*** Opening of Data ***

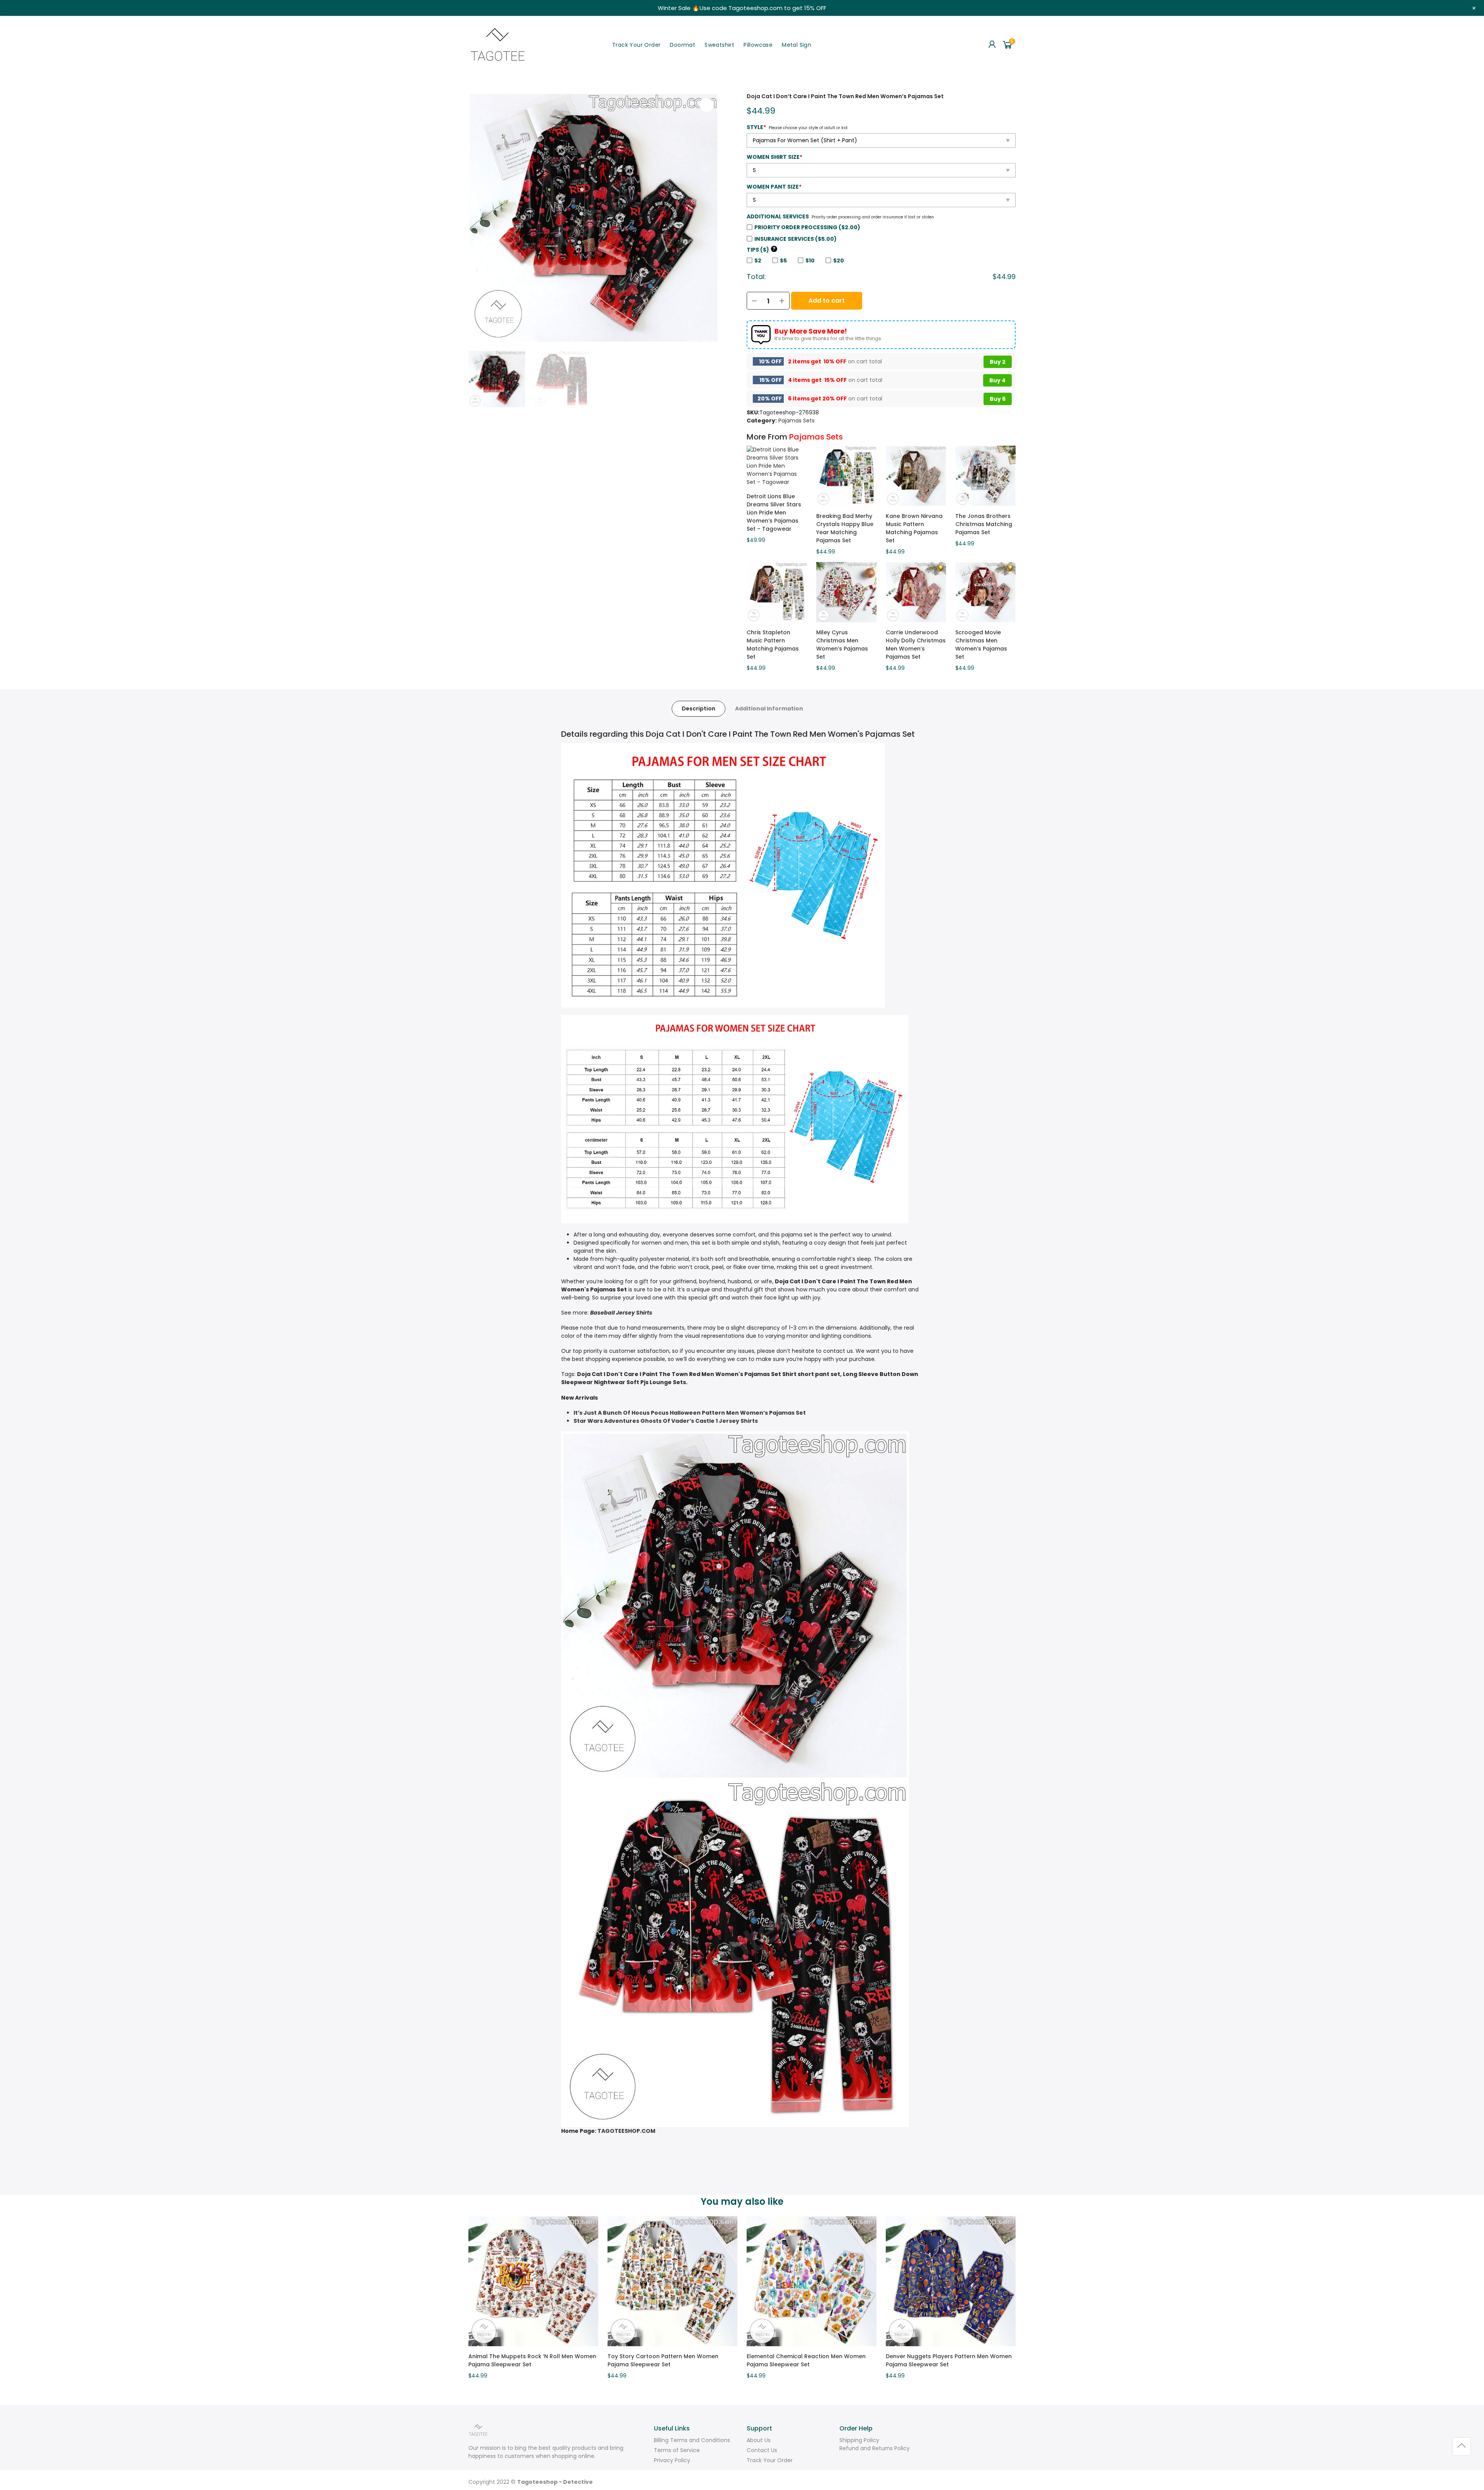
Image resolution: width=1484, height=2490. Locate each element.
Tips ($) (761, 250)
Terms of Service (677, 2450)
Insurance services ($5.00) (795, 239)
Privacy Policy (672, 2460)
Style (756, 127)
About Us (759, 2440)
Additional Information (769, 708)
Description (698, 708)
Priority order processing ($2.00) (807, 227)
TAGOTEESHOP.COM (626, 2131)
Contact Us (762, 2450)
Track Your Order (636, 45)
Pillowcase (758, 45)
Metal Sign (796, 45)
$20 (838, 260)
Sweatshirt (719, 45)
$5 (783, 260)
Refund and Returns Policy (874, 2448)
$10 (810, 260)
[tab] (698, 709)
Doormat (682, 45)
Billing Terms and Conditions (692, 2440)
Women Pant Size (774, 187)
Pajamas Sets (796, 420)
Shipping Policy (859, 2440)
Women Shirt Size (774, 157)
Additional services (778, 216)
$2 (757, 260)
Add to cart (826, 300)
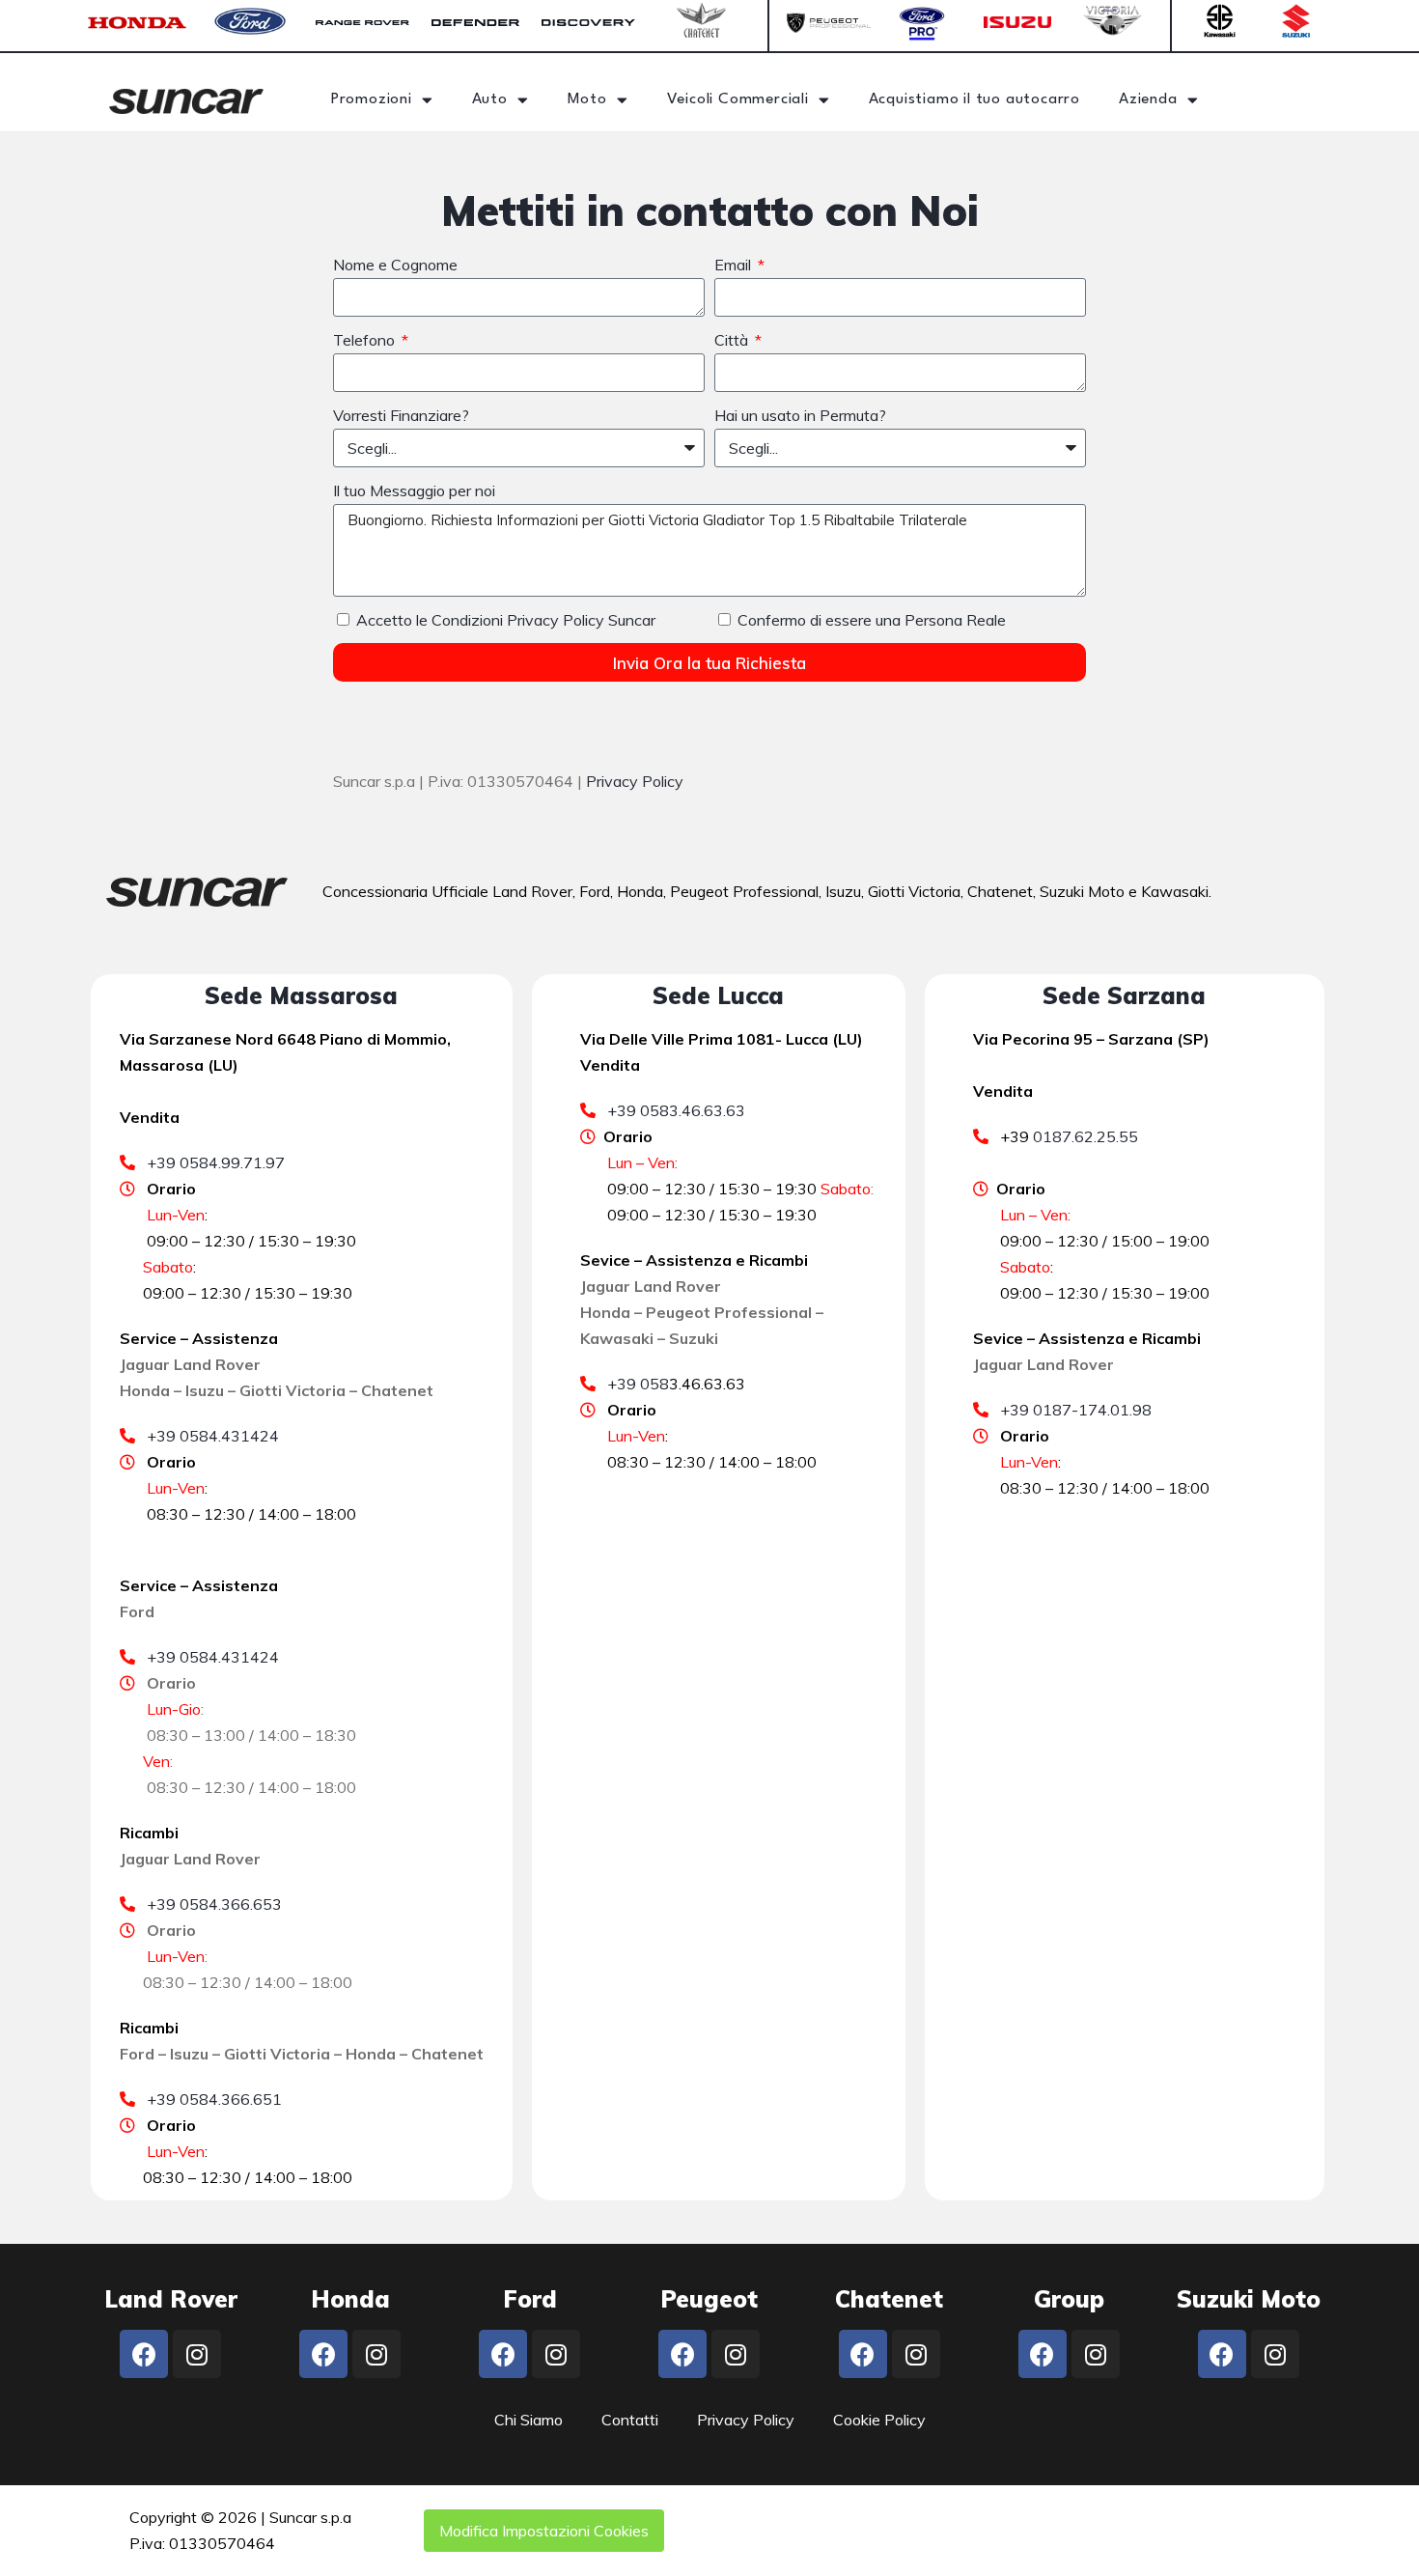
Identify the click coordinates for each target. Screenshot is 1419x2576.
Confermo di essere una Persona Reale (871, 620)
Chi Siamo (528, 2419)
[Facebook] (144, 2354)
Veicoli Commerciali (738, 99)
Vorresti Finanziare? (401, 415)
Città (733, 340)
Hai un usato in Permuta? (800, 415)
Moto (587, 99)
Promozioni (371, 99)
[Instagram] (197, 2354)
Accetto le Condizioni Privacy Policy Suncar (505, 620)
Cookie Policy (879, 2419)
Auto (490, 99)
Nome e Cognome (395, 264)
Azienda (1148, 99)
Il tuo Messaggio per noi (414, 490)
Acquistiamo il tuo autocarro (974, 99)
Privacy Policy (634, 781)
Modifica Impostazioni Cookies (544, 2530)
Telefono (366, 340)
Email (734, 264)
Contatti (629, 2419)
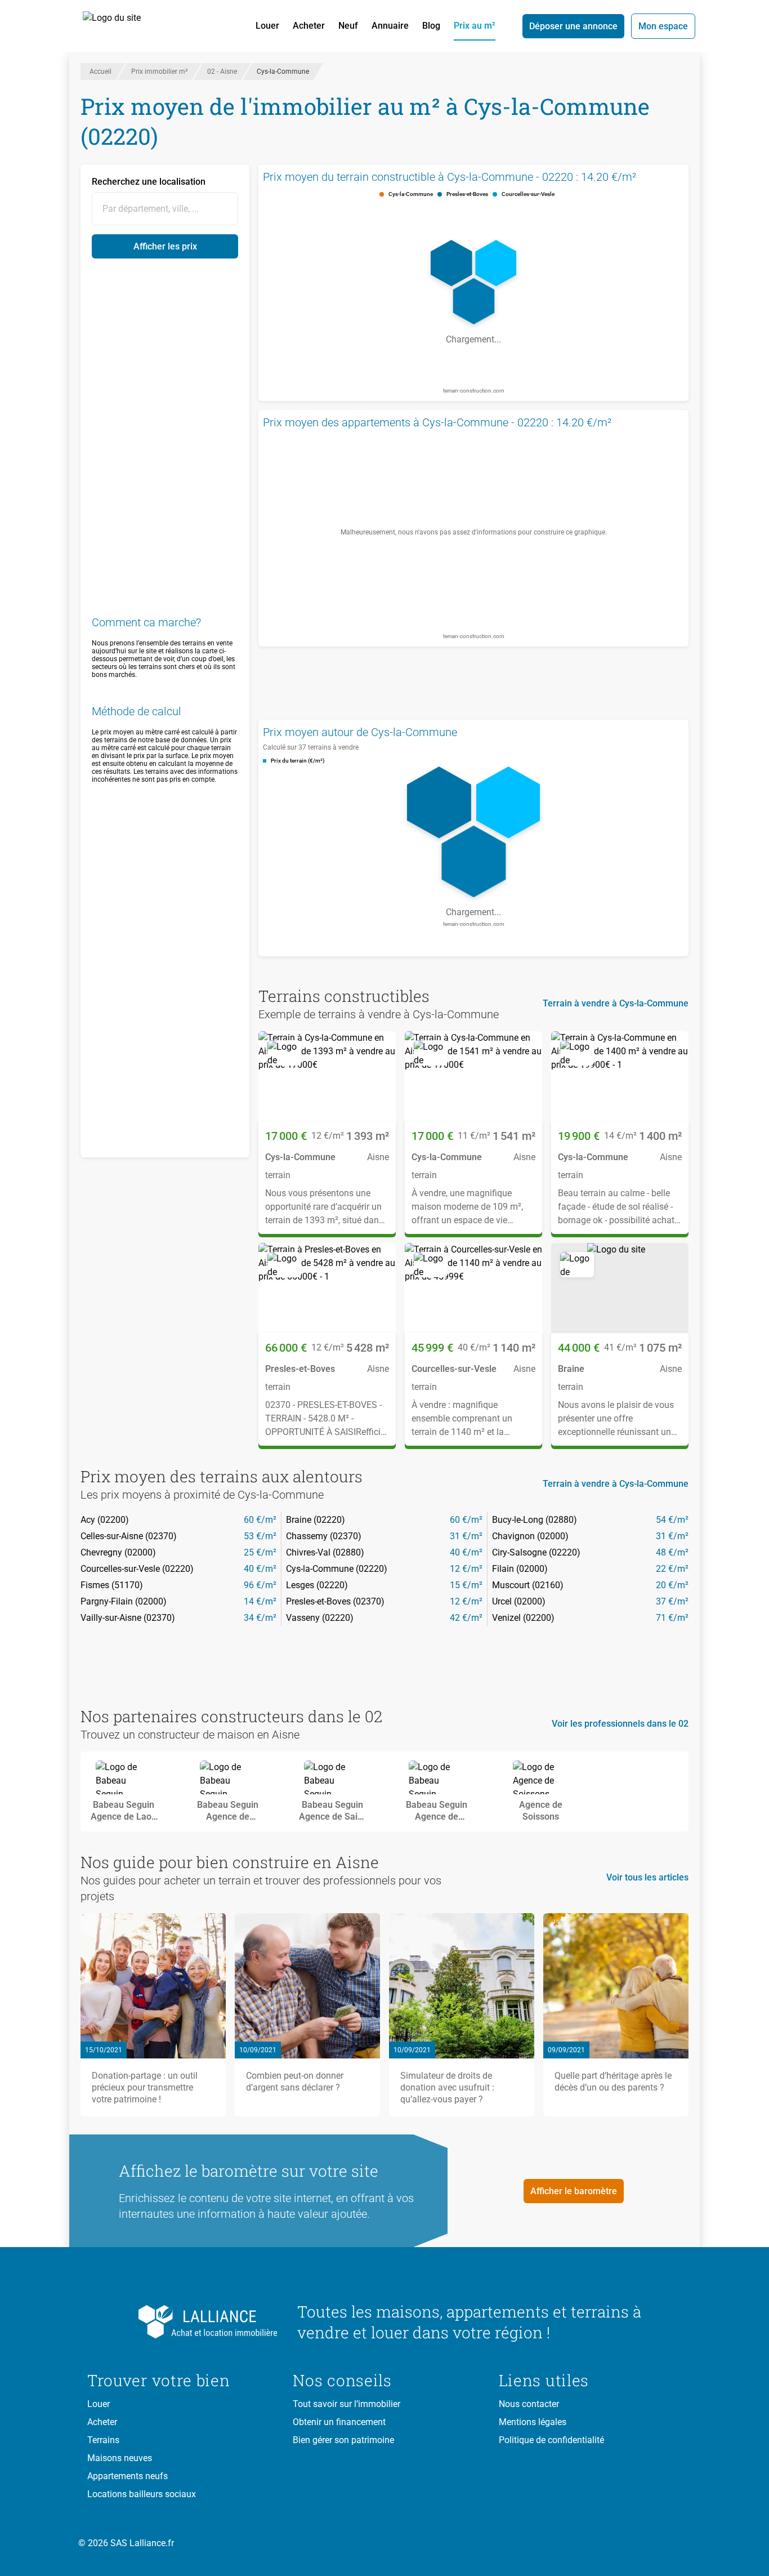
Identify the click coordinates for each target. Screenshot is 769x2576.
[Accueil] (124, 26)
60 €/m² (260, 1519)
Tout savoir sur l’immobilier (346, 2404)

*** Close of Data ***

Look through the entries, and return every line that the word "Additional" appears in.

Additional Information (769, 708)
Additional services (778, 216)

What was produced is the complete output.